We firstly proceeded to create a screen scraping program as to retrieve the information from the suppliers website, because they were not able and motivated to provide this information in a structured format.
As a second step we created structured product pages for these products. As a third and final step, we created categorised shopping pages for groups of these products. This was done to present the products in a more concise fashion and also because a user would typically buy a number of colour sheets or related patterns in different sizes for a stage production. For this reason our presentation saves time for the user as well.
Selecon New Zealand was acquired by Philips corporation on 1 Apr 2009. Since then www.seleconlight.com has continued to be the by far most sophisticated, detailed and extensive website in the stable of Philips lighting technology subsidiaries.
As a result of this, we have also proceeded to integrate the products, case studies and support material of a US based sister operation of Philips into the website system. The fully integrated manner in how these 2 websites operate allows Philips to position themselves as a full service operator. At the same time, we are able to retain all existing links and domain names, as these remain unchanged.
The Parenting Place is a non-profit organisation specialising in parenting education. Having educated 15000+ parents in courses and sold over 20000 books and education resources, all largely through their website they were faced with a number of challenges.
The website needed a facelift to keep up with branding changes and an expansion of the services and approach of the organisation to parenting education. At the same time they wanted to use their excellent in-house graphic design resources to maximise brand cohesion and cost effectiveness.

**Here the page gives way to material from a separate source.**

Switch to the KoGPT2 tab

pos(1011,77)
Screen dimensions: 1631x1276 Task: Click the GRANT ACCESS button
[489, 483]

It became difficult to extend the existing website and provide security updates. This was because it contained a lot of custom developed modules and complex extensions to existing modules.
Email marketing is a major activity for The Parenting Place, but it was hard to assess how many emails reached recipients due to emails being sent directly from the web server and being likely a target of spam filters.
For the changes to look and feel, we worked closely with the Parenting Place in-house team to develop a new brand expression for the website. Once this was complete, we took over and developed website code and the associated Joomla templates.
One of the key drivers was to implement a solution that would work well on many mobile browsers and as a result responsive web design solution techniques were chosen to allow for a cost effective coverage of desktop, IPad, IPhone and other mobile browsers.
To upgrade this website to a current Joomla version we used a combination of techniques:
Complex extensions, such as product and country specific promotional codes in Joomla's Virtuemart E-Commerce module were upgraded to the newest version using best practice software development techniques. This allowed us to re-use previously invested effort and kept specification changes to a minimum
Simpler extensions, such as webinar management were simply upgraded and audited for security and concerns for code complexity.
Fairly simple modules, based on complex off-the-shelf Joomla components, such as the event calendar were replaced with newly written components based on the popular Symfony framework.
To increase effectiveness of the email marketing, the delivery platform had to be moved away from the web server and onto a dedicated platform.
We chose Mailchimp for this, due to its ease of use, ability to target emails to different audiences and options to automate integration of email list management.
As a result, email subscription preferences are still tightly integrated between The Parenting Place website and the email marketing platform and at the same time, we enjoy excellent delivery rates and the features and statistics of a major email marketing platform.